It’s been proven by scientific researches and simply by the life experience that we all need to belong somewhere or to someone. This feeling of “belonging” and “fitting” is inborn because every human on earth needs to be connected with others, to be by the side of those, who he shares attitudes, interests, and circumstances with.
Developing friendships and other kinds of relationships is a healthy and essential part of growing up. Relationships and cooperation help one first of all get to know other people and become familiar with their inner peculiarities, differences and similarities as well as cognize and understand oneself.
Since the early 1990s there has been increasing interest in the consequences of children’s peer relationships for their future social, cognitive and behavioral development, as well as the forming of their morals, values and social understanding. Children and adults alike are influenced by their peers, but children who are still in the process of developing are more exposed to negative influences. In early childhood the values of a future grown-up person start developing and that is why it is so important for a child to be around the right people.
During childhood the peer friends usually matter as much to a child as his family or even more. A child cares about what his friends say and do, what they think about him, the way he looks, his habits, his toys, what they like and dislike – their opinions, feelings and ideas are important to him. While from the first glance it may look like children are just playing, in reality the relationships kids form with their peers from the young age throughout the adolescence exert enormous influence on their adult lives – whether fostering positive feelings through friendship, or contributing to school-college-adjustment and grownup problems through mobbing and rejection.
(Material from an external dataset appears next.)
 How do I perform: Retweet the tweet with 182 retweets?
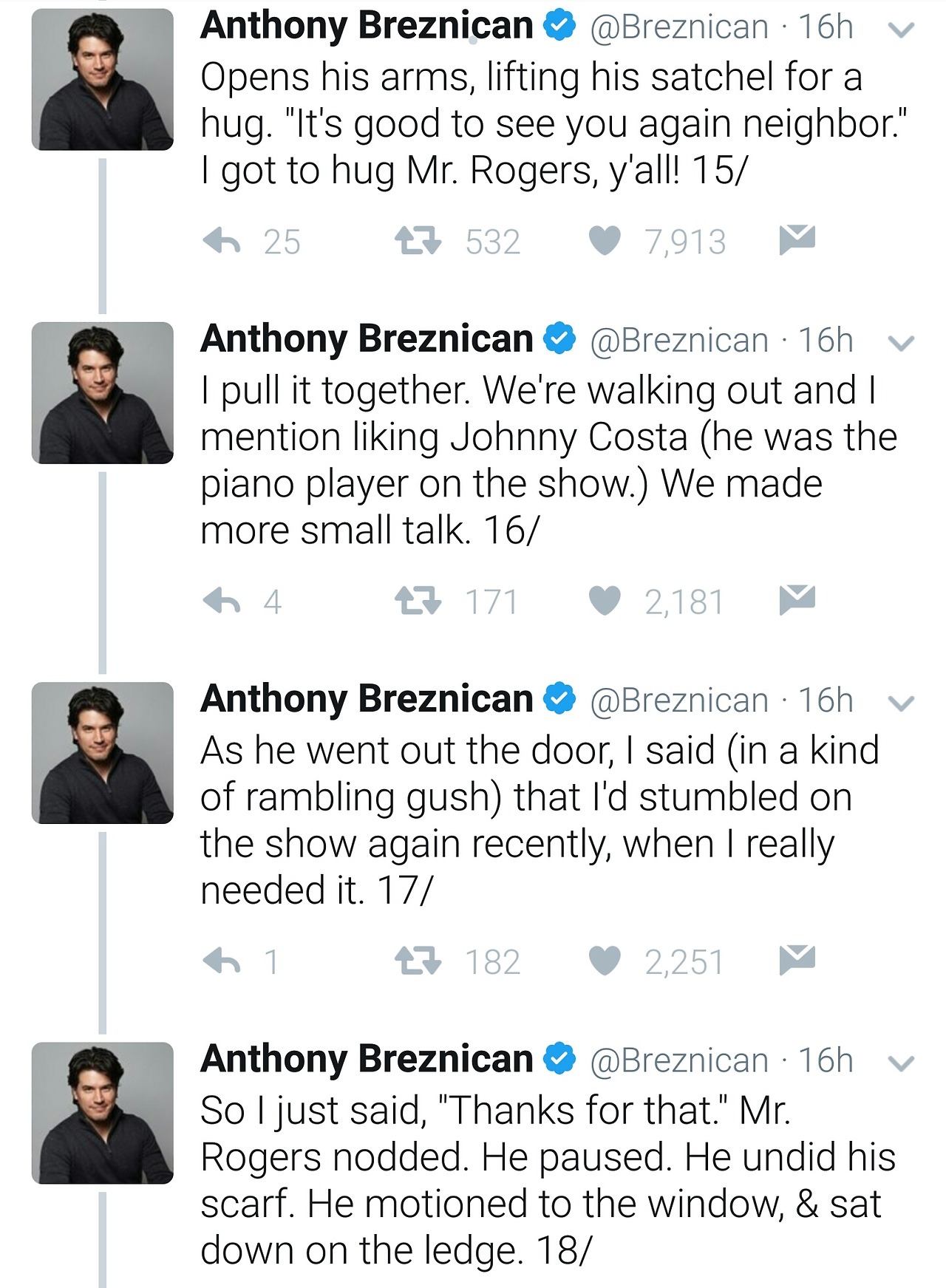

The need for acceptance, approval, and belonging is even more vital during the years of middle and late childhood than for other periods in life. During these years, children spend more time with their peers and without parental supervision. With peers children can be connected and dependent or independent, spending much time with one particular group of friends a child starts changing and that is the time when the issue of the peer pressure arrives. Peer pressure can be positive or negative but in both cases it is a very strong force in the formatting of the child’s personality that will affect his future life.
At its best, peer pressure can mobilize the child’s energy, motivate him/her for success and achievements, make the child more ambitious and competitive, encourage the child to conform to healthy behavioral habits and conduct etc. Peers can and definitely do act as positive role models, the most important thing is to become a member of a decent group of people and not clique with the people who can help the child develop harmful habits and low morals.
However a negative peer influence that is usually very powerful can motivate a teen to make bad choices and get engaged in behavior that his family values might otherwise reject. Some children may even risk being grounded, getting in trouble at school, losing their parents’ faith, or even facing the jail, just to fit in the group of peers that they are looking up to. Sometimes, children even in the early childhood will change the way they dress, act their friends, give up their values and morals or create new ones, depending on the people they spend time with. And this is absolutely normal and natural the only problem is not to cross the red line that is a very complicated task.
I’m certain that parents should definitely take a proactive position in the child’s social life and that does not mean interfering with it, it just means helping the child out by discussing what friendships and fiends are. Parents can help their children to make good decisions about friendships and people by teaching them early about what being a good, true, faithful friend means, thus giving them some criteria for selection the friends.
However even though it is vital to participate in the life of your child and help him/her make the right choices when it comes to choosing friends, parents should not forget that the final decision should always be made by the child because by building his relationships with peers the he is building his unique personality and values and although there are a lot of barriers and obstacles on the way the child should remove them all himself.